Listed entries section start

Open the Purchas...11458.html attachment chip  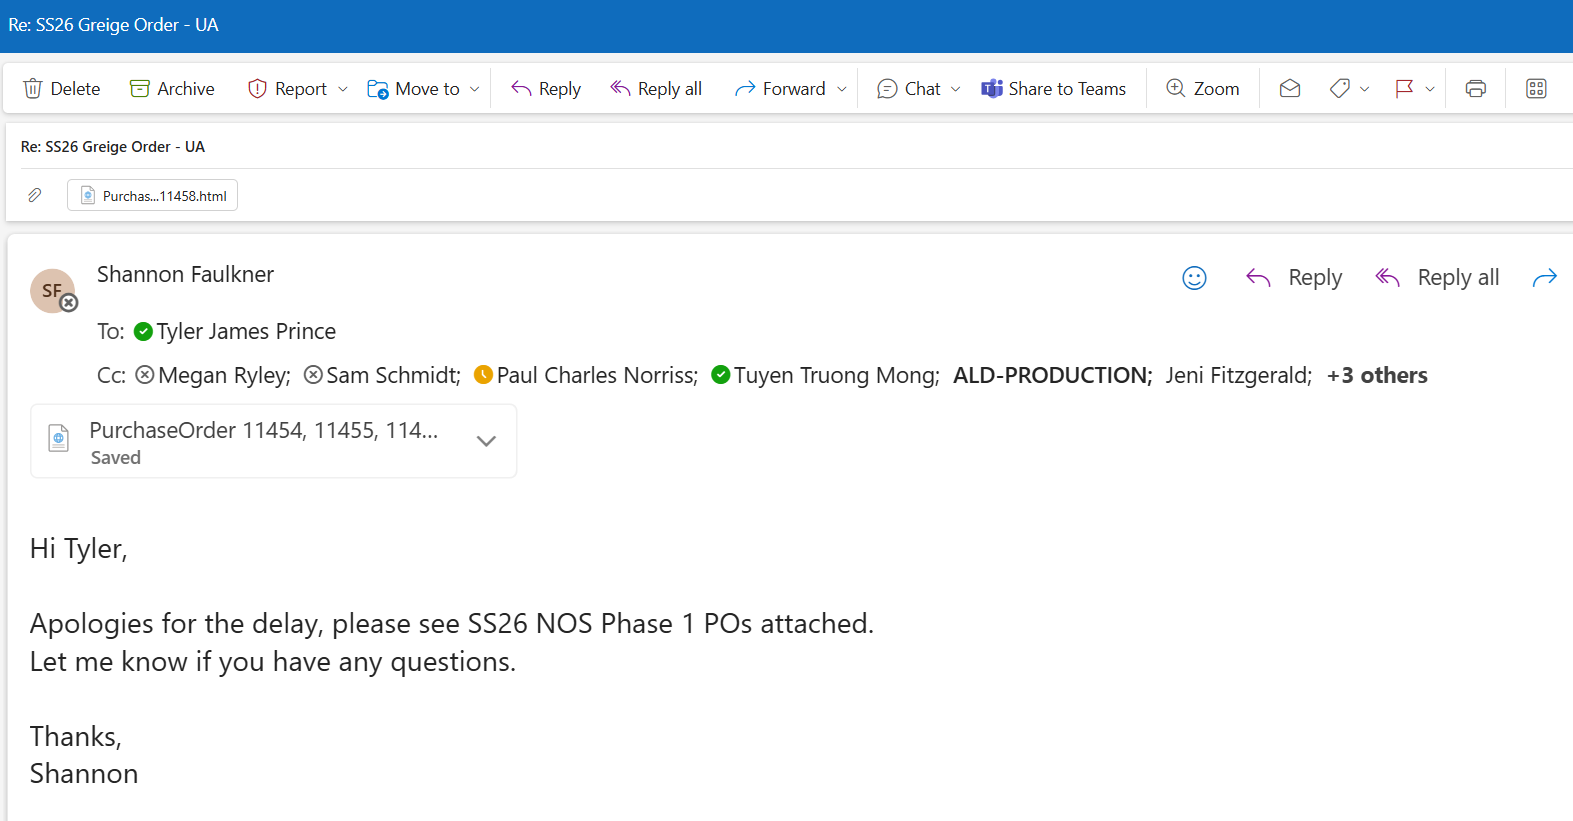[x=153, y=196]
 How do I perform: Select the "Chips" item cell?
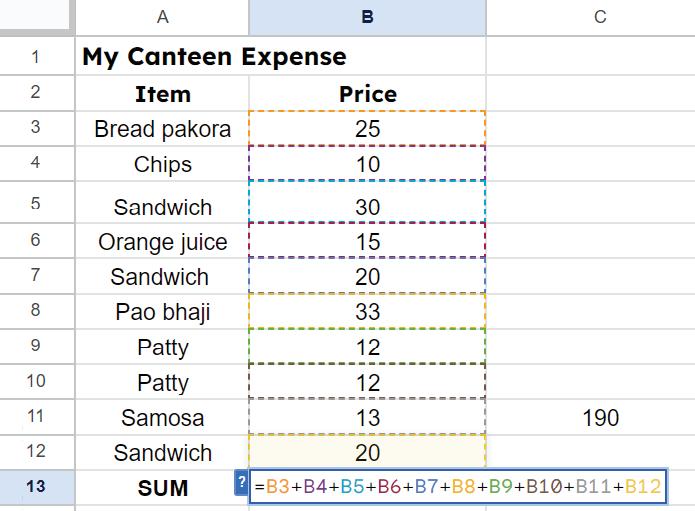click(x=162, y=164)

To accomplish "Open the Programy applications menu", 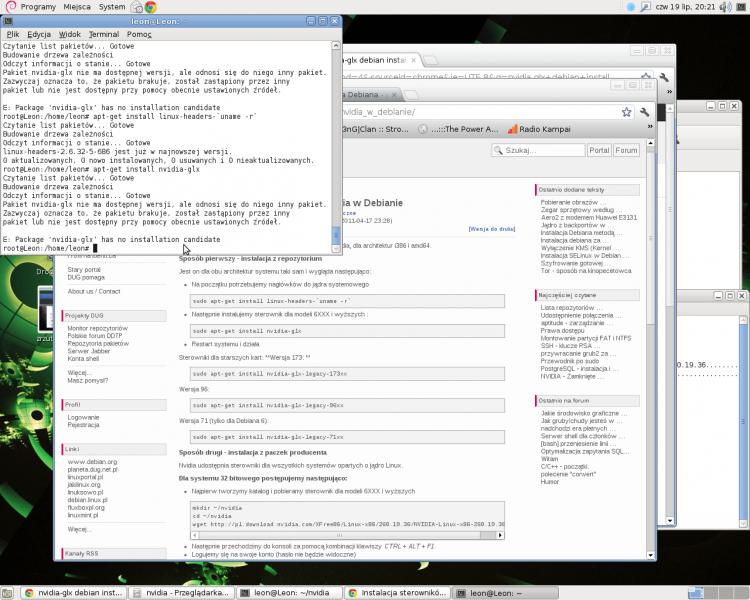I will (38, 7).
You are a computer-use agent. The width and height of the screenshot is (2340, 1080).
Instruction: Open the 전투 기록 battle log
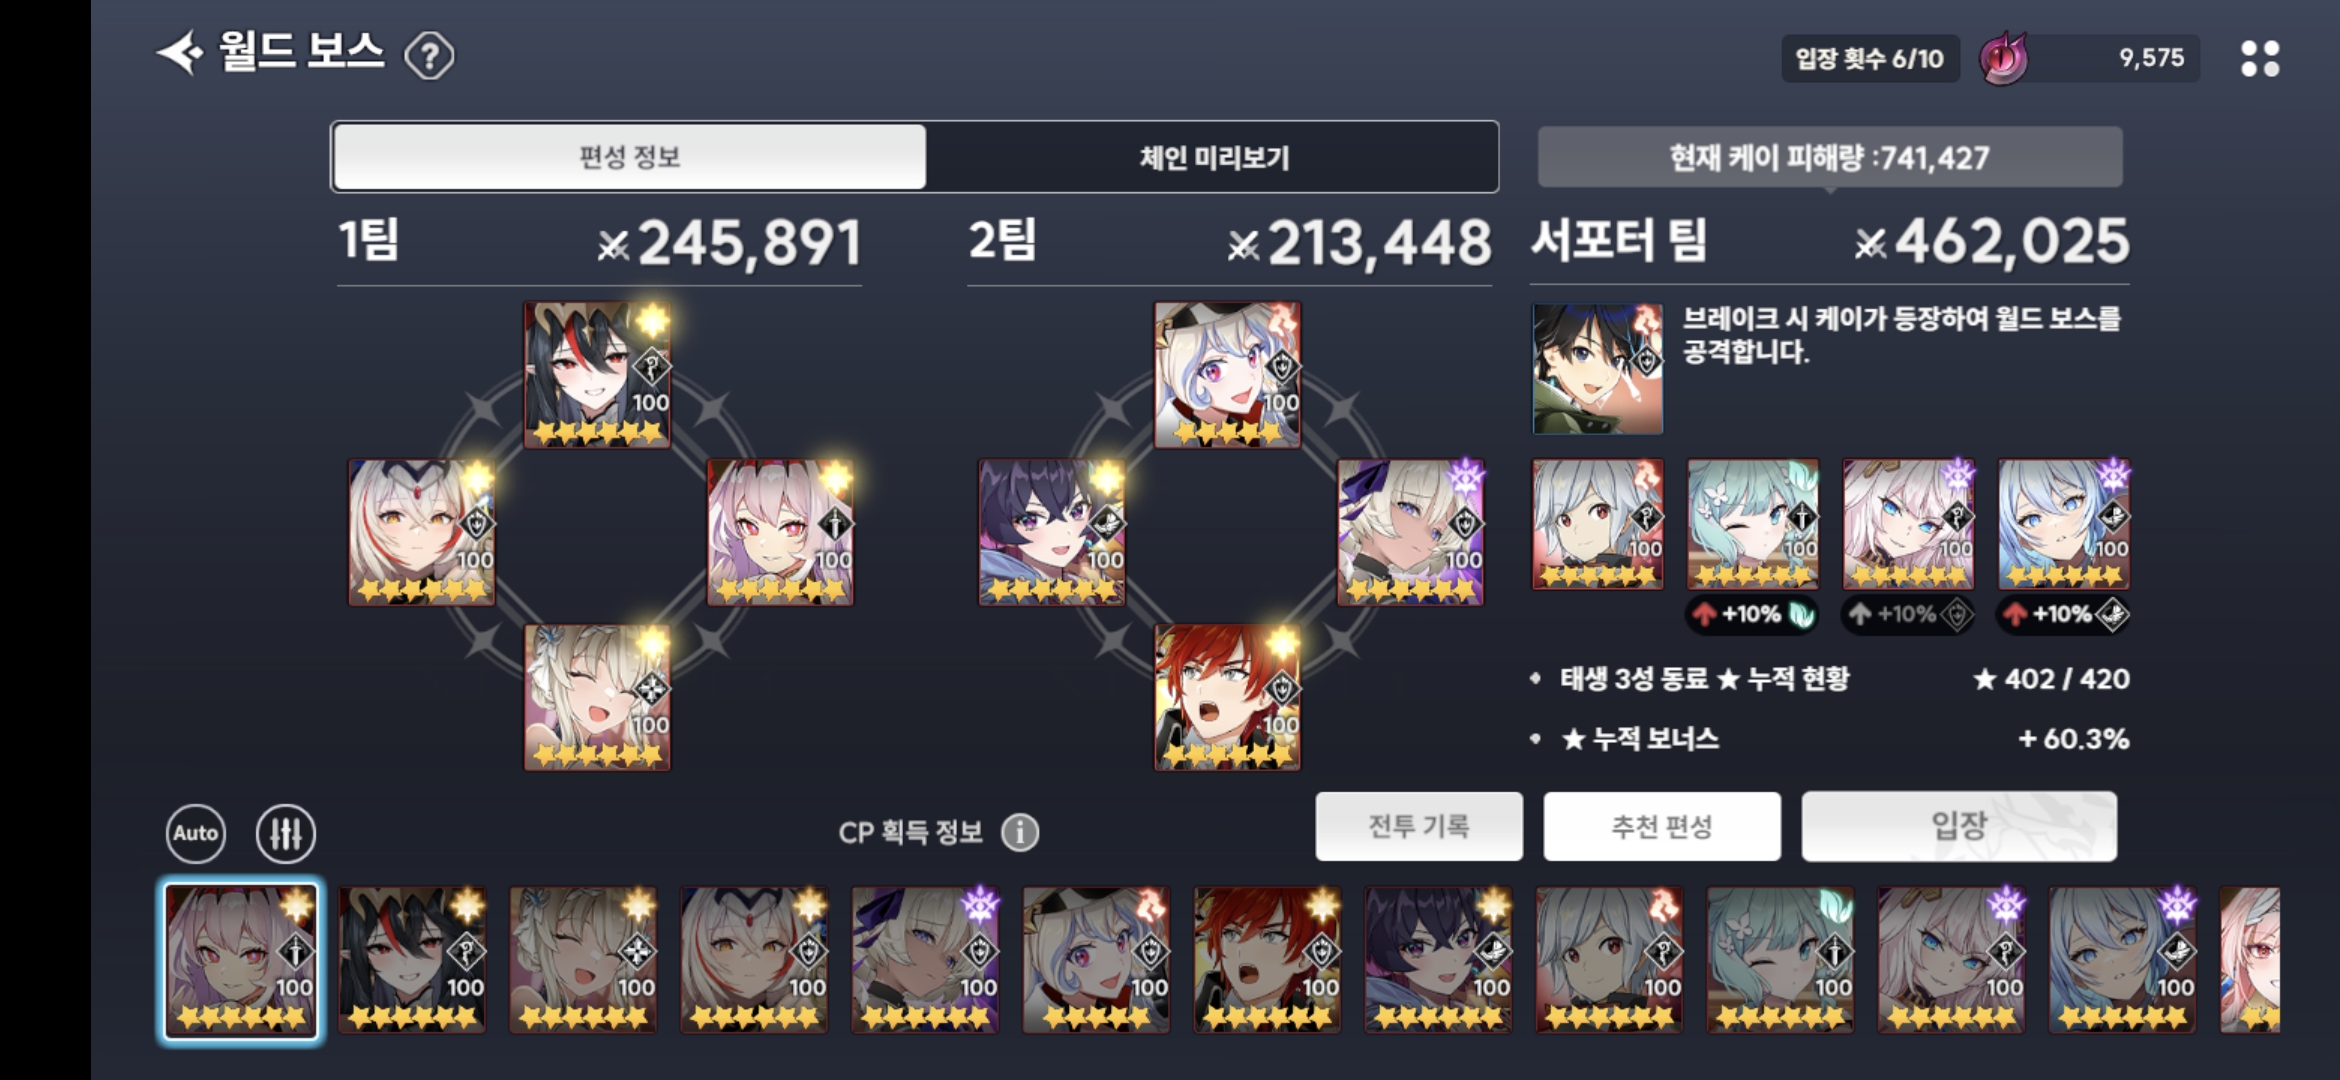1419,826
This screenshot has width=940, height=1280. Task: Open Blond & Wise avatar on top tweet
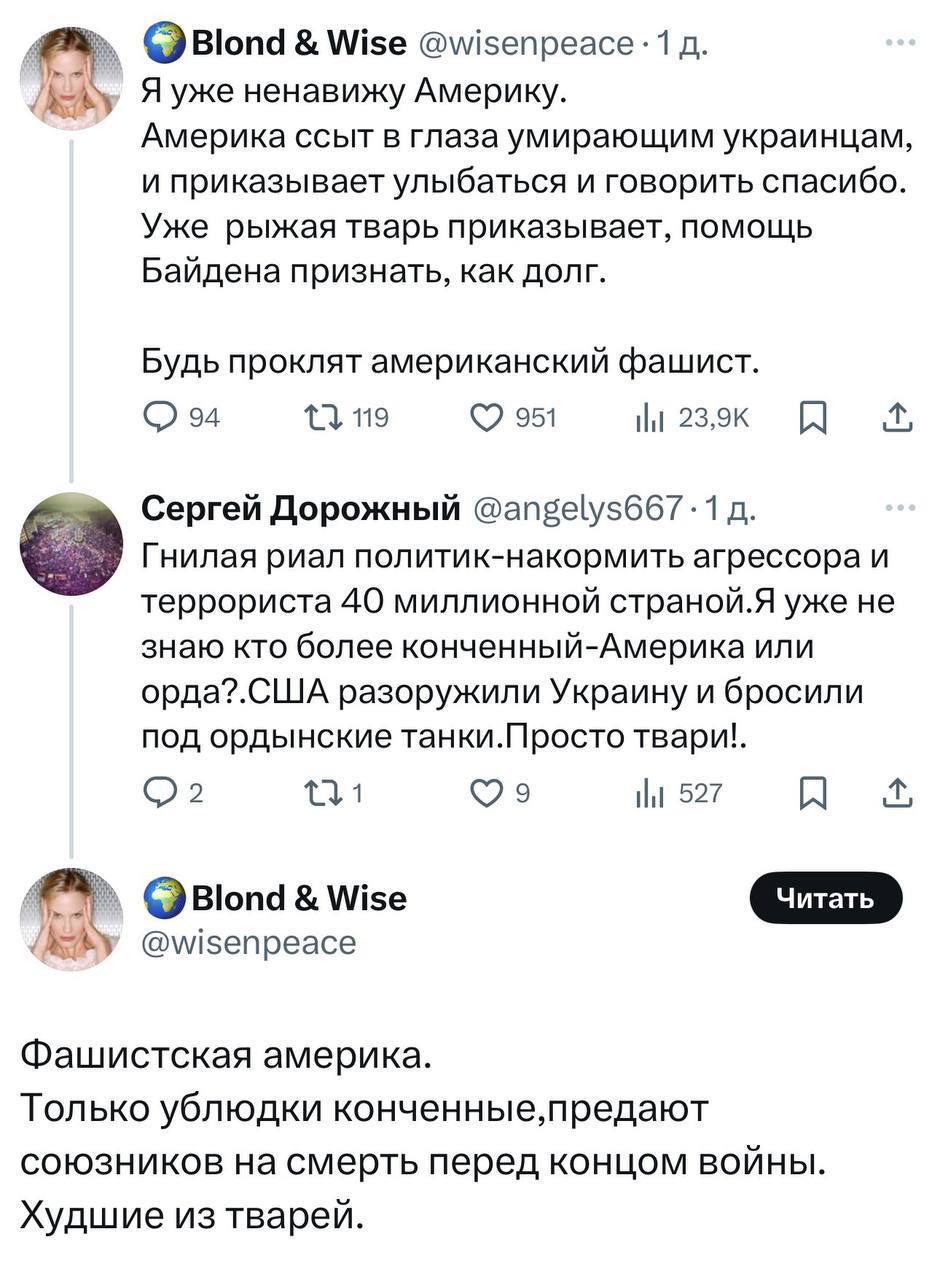tap(71, 78)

Listed entries section end

Action item: In the records above, find the line with "Instruction: Open the 전투 기록 battle log" and copy from it through the last line exactly, without the pictures.

Answer section:
Instruction: Open the 전투 기록 battle log
1419,826
This screenshot has width=940, height=1280. Task: Open Blond & Wise avatar on top tweet
tap(71, 78)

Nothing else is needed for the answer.